One of those two further meetings was a dinner in Beijing where a senior Chinese border control official and another friend, Oravida managing director Julia Xu, were also in attendance. That further fuelled perceptions of a conflict of interest given Mr Shi's company exports milk and seafood to China.

She said it was a private dinner but that in hindsight she should have treated it as part of the official business of the trip, and ensured it was disclosed in a Cabinet report on the trip. However, she maintained there was no conflict of interest in her meetings with Mr Shi or visit to Oravida, nor was there any advantage to the company from her attendance at the dinner.

But Mr Key, who only learned of the dinner on Tuesday night, said Ms Collins "had a responsibility to reveal all of the meetings that she held in Beijing, even if one of them was a private meeting, and she certainly should have made me aware of that".

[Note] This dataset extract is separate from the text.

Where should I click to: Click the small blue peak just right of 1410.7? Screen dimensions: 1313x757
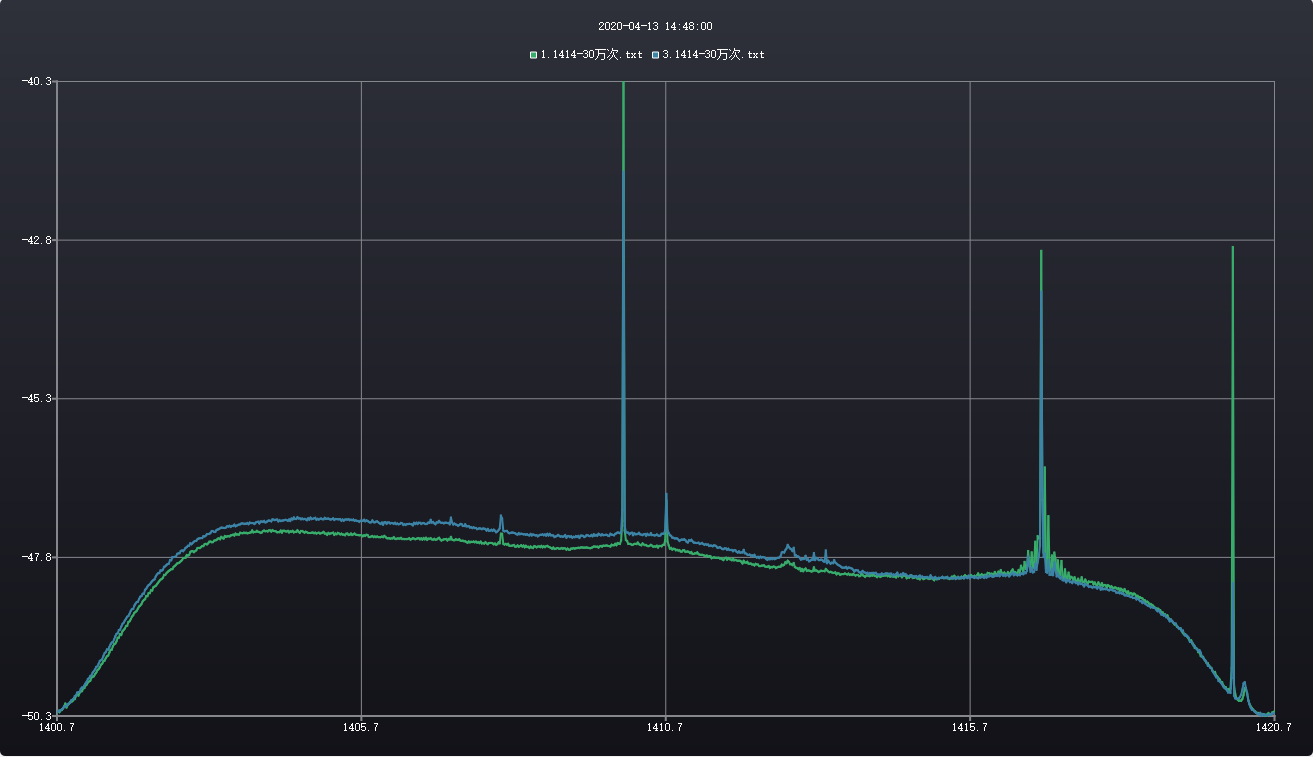pyautogui.click(x=666, y=495)
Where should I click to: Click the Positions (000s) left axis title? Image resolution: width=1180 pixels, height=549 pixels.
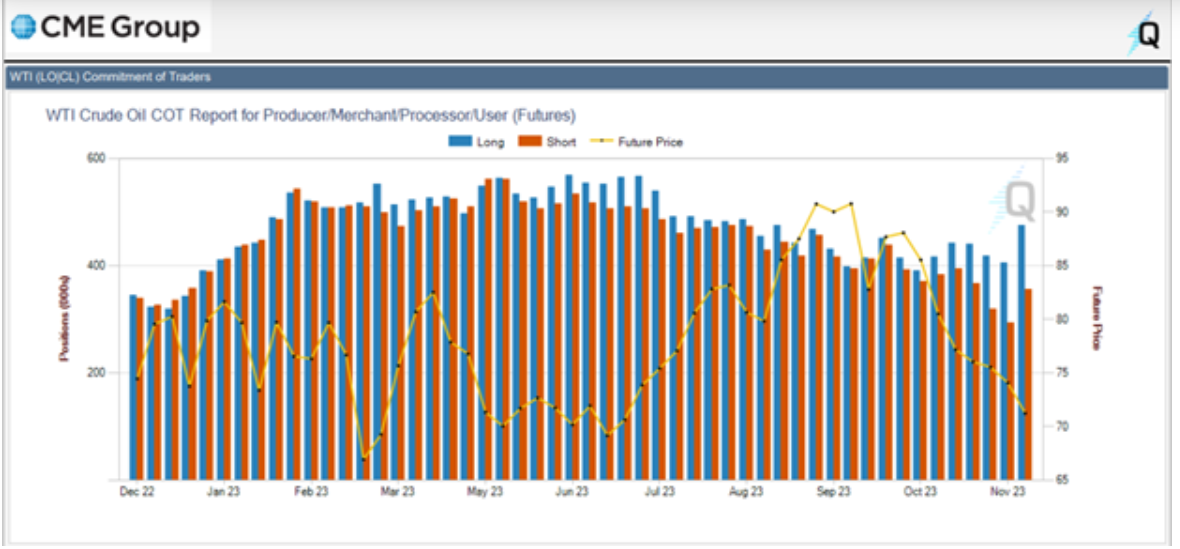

Mr Key said her actions had led to accusations of a perception of a conflict of interest, "and that's unacceptable". However, he accepted her assurances that matters around Oravida's exports to China were not discussed at the dinner. Nevertheless, he made it clear to her "in no uncertain terms" how disappointed he was in her. Asked whether she was on her last chance, Mr Key said: "I wouldn't want to be in her shoes if there was a repeat of it."

Labour leader David Cunliffe said the Beijing dinner, Ms Collins' Oravida visit, the fact her husband David Wong-Tung is one of Oravida's directors, the company's business links with National Party President Peter Goodfellow's seafood company Sanfords, and Mr Shi's substantial donations to the National Party "all add up to a blindingly clear conflict of interest".

"If the minister cannot see that, she does not deserve to retain her warrant. If the Prime Minister cannot see it then there are serious questions about his judgment and about the standards of his Government."

The usually tough-talking Ms Collins yesterday offered an awkward apology for not disclosing her Beijing dinner.

"If anyone feels that I've done something wrong then I would apologise for that because I should have told you that last week."

Last night, she maintained the dinner should not create the perception of a conflict of interest, but conceded on Campbell Live: "I should not have thought that was a private dinner even though I was thinking of it like that."